Al cinema, ha esordito nel 1989 con una piccola parte nel film La cintura. Nello stesso anno, ha incontrato Silvio Soldini e ha preso parte a L’aria serena dell’ovest. È, inoltre, apparso in oltre cinquanta pellicole lavorando con registi come Anthony Minghella, Ridley Scott e il già citato Benigni (Johnny Stecchino e Il mostro), Marco Risi, Pupi Avati, Marco Tullio Giordana, Maurizio Nichetti, Carlo Mazzacurati e con Gennaro Nunziante nei film di Checco Zalone. Il suo ultimo film è stato Criminali si diventa, per la regia di Luca Trovellesi Cesana e Alessandro Tarabelli.
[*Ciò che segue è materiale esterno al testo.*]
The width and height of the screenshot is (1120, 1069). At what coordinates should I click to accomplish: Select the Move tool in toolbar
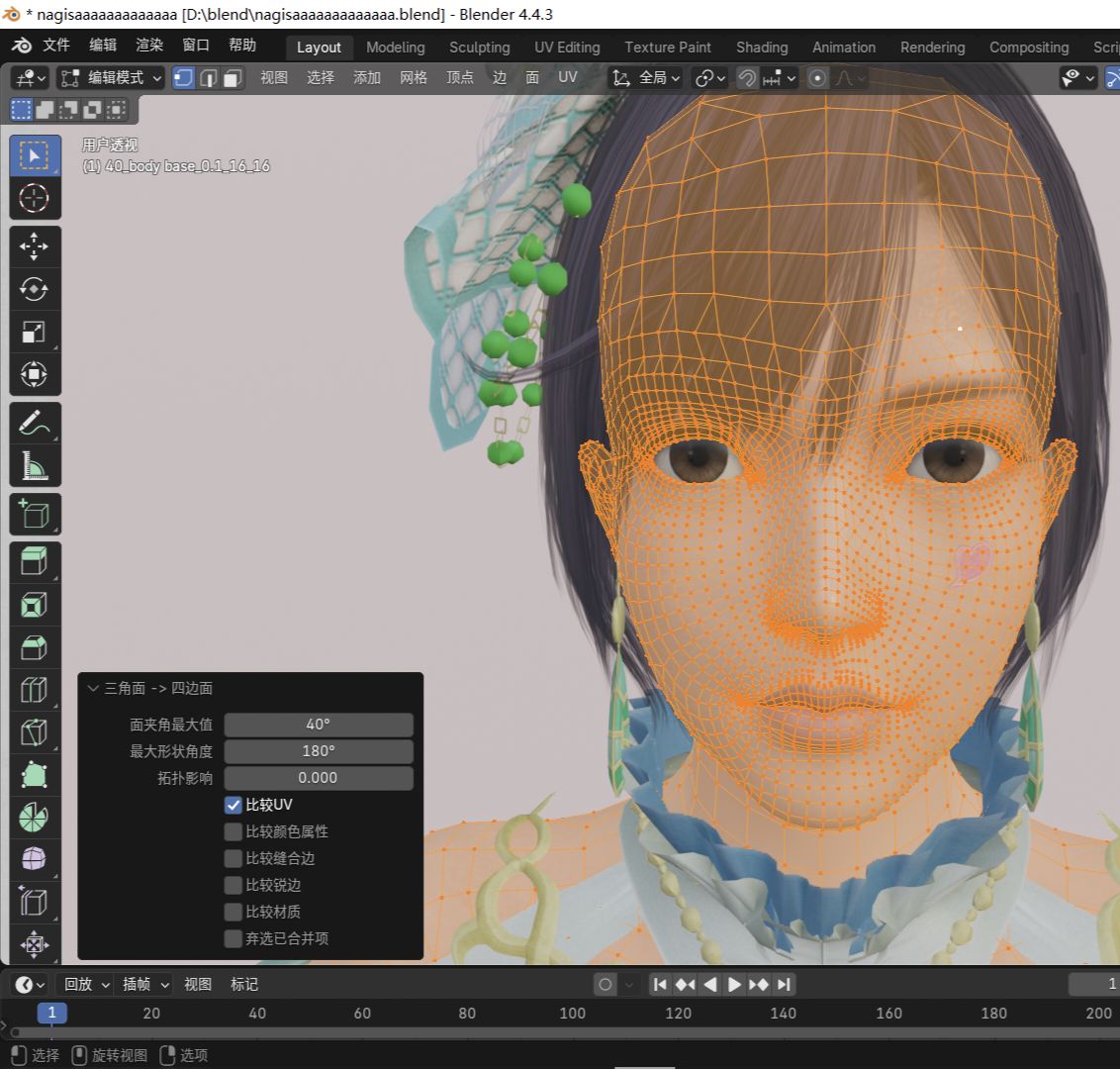[35, 246]
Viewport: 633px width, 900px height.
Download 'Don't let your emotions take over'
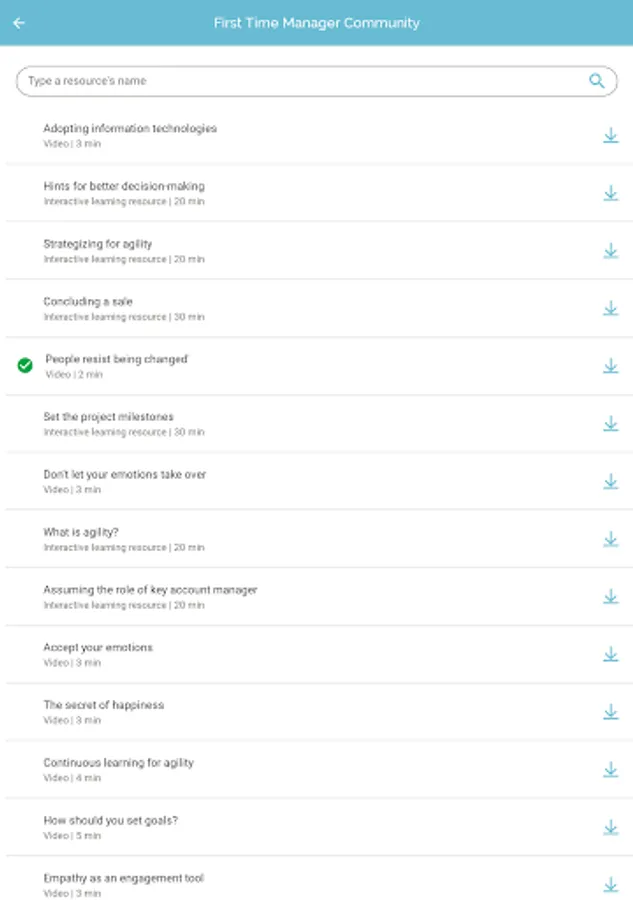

Nel corso della sua carriera, Marescotti ha ricevuto sei candidature al Nastro d’argento che ha vinto nel 2004 per l’interpretazione nel cortometraggio Assicurazione sulla vita di Tommaso Cariboni e Augusto Modigliani. Inoltre, è apparso in numerose fiction come La Neve nel bicchiere di Florestano Vancini (1984) fino a Màkari, regia di Michele Soavi (2021) o, ancora, Don Matteo e Che Dio ci aiuti.